Mercredi matin, sur les ondes très sérieuses de la VRT, le président du CD&V, Sammy Mahdi, a donc appelé à « des clarifications ». Un mot doux, très belge, pour dire qu’il serait peut-être temps de comprendre ce que le député Michael Freilich (N-VA) faisait exactement lorsqu’un ambassadeur américain s’est mis à parler de « persécution antisémite » à propos d’une enquête judiciaire… belge.
En résumé : qui tient le stylo, qui souffle les phrases, et qui joue au ventriloque transatlantique ?
Lobbying discret, indignation bruyante
L’ambassadeur des États-Unis en Belgique, Bill White, assure n’avoir subi aucune pression. Mieux : il aurait été « mal cité » par un hebdomadaire juif orthodoxe américain. Le lobbying, oui, mais sans guillemets. De son côté, la présidente de la N-VA, Valérie Van Peel, tranche net : les deux hommes « ne se sont jamais parlé ». Une relation diplomatique moderne : très engagée, mais strictement télépathique.
Sammy Mahdi, lui, rappelle une règle d’un autre temps : si l’on veut changer la loi, « il faut le faire au parlement ». Idée audacieuse, presque révolutionnaire. Car selon lui, faute de majorité, certains élus seraient tentés d’user « d’autres instruments ». Traduction libre : quand le vote échoue, il reste l’ambassade.

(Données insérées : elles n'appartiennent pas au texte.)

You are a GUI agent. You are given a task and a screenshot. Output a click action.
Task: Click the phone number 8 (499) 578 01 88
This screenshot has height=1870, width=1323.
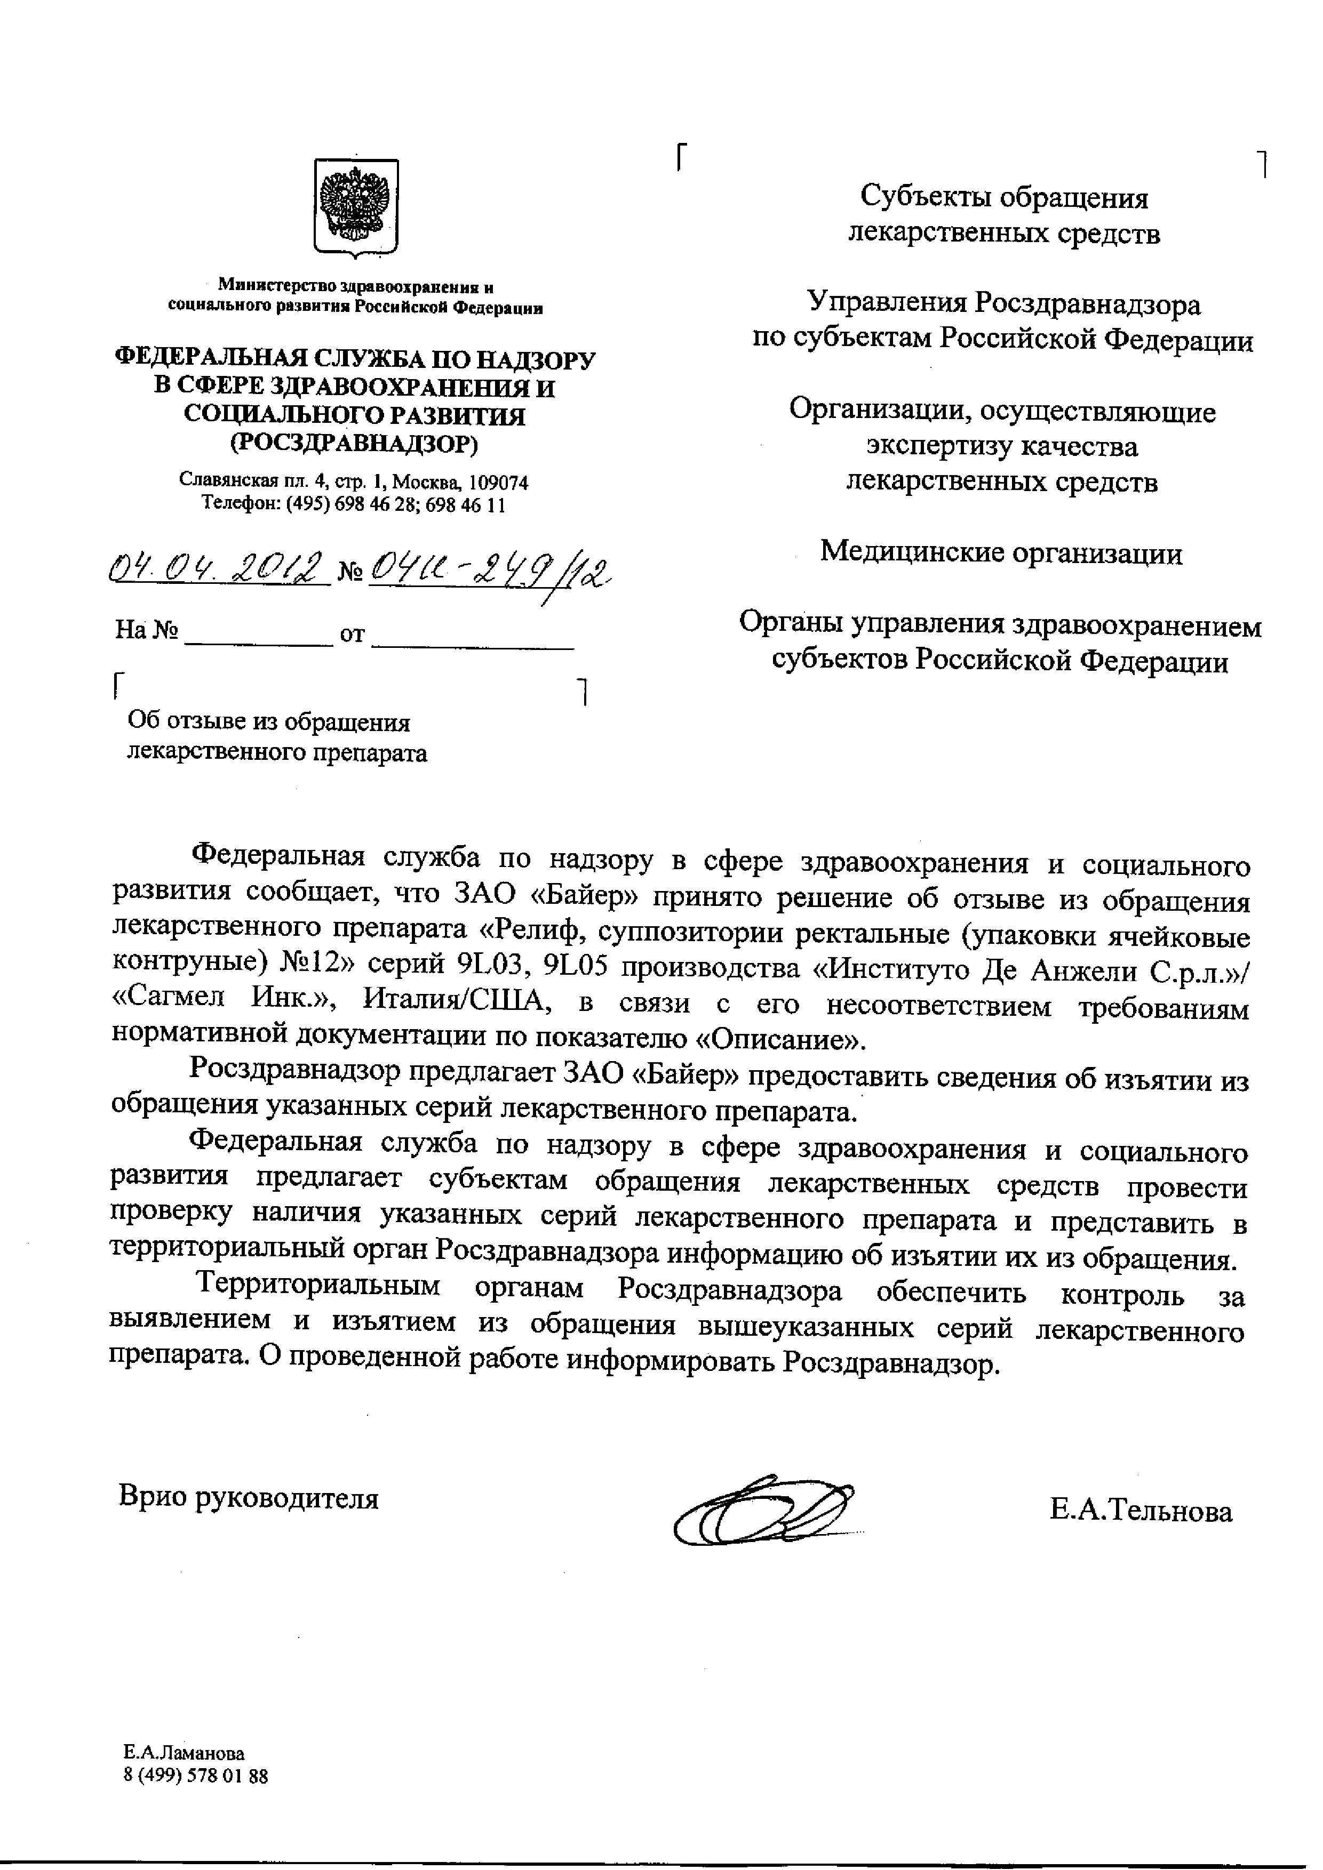pos(196,1776)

Trump, Hitler et l’art de la comparaison explosive
Comme si cela ne suffisait pas, l’ambassadeur White a également jugé urgent de rappeler à l’ordre le président de Vooruit, Conner Rousseau, pour avoir comparé Donald Trump à Adolf Hitler dans une vidéo Instagram. Une analogie jugée « totalement inconcevable et inacceptable » par M. White — qui, dans un bel équilibre diplomatique, a demandé au gouvernement belge de condamner… un responsable politique belge.

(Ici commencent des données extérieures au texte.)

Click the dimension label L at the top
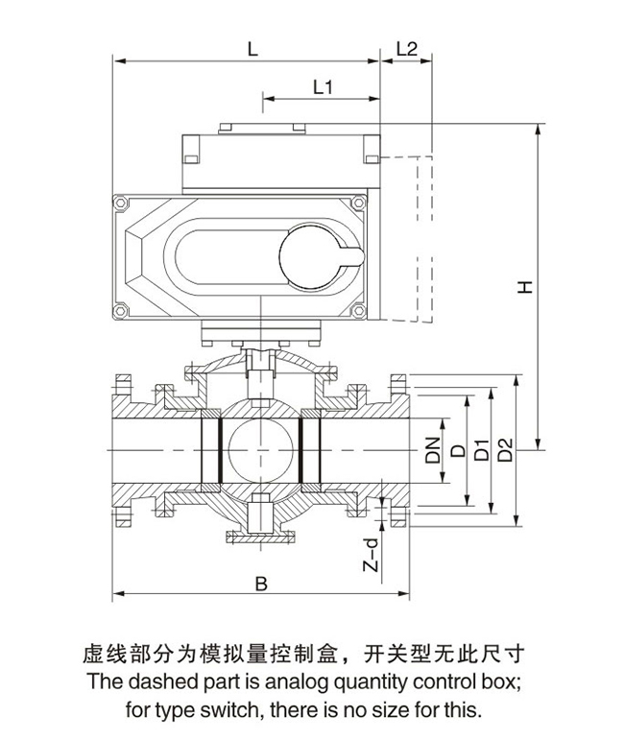click(x=252, y=48)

La lettre, relayée par De Morgen, évoque la mémoire de la Shoah, la morale universelle et l’honneur du débat public. Une démonstration que la liberté d’expression est sacrée — surtout quand elle s’exerce dans le bon sens.
Convocation cordiale et rappel à l’ordre poli
Convoqué par le ministre des Affaires étrangères Maxime Prévot (Les Engagés), Bill White a été reçu par Theodora Gentzis, présidente du comité de direction des Affaires étrangères. Trente minutes plus tard, l’ambassadeur ressort ravi : pas rappelé à l’ordre, pas d’excuses, juste beaucoup d’amour pour la Belgique.
Entre-temps, il maintient sa position : la loi belge devrait être modifiée pour permettre la circoncision hors cadre médical. L’enquête judiciaire, qui vise notamment à déterminer si des interventions ont été pratiquées sans formation reconnue, aurait même été qualifiée d’antisémite — avec, au passage, une attaque personnelle contre le ministre de la Santé Frank Vandenbroucke.
Séparation des pouvoirs… sous surveillance
Les Affaires étrangères ont finalement rappelé à l’ambassadeur les bases du manuel diplomatique : pas d’attaques personnelles, pas d’ingérence, respect de la séparation des pouvoirs. Autrement dit : la Belgique est un État de droit — même quand cela complique la vie des diplomates trop zélés.
Pendant ce temps, Michael Freilich reste député, les discussions sont reportées, et chacun promet d’être « sur la même longueur d’onde ». Une onde décidément très longue, capable de traverser l’Atlantique, de contourner le parlement, et de revenir chargée d’indignation morale prête à l’emploi.
En Belgique, la circoncision n’est peut-être pas toujours médicale, mais le débat, lui, est désormais parfaitement… diplomatisé.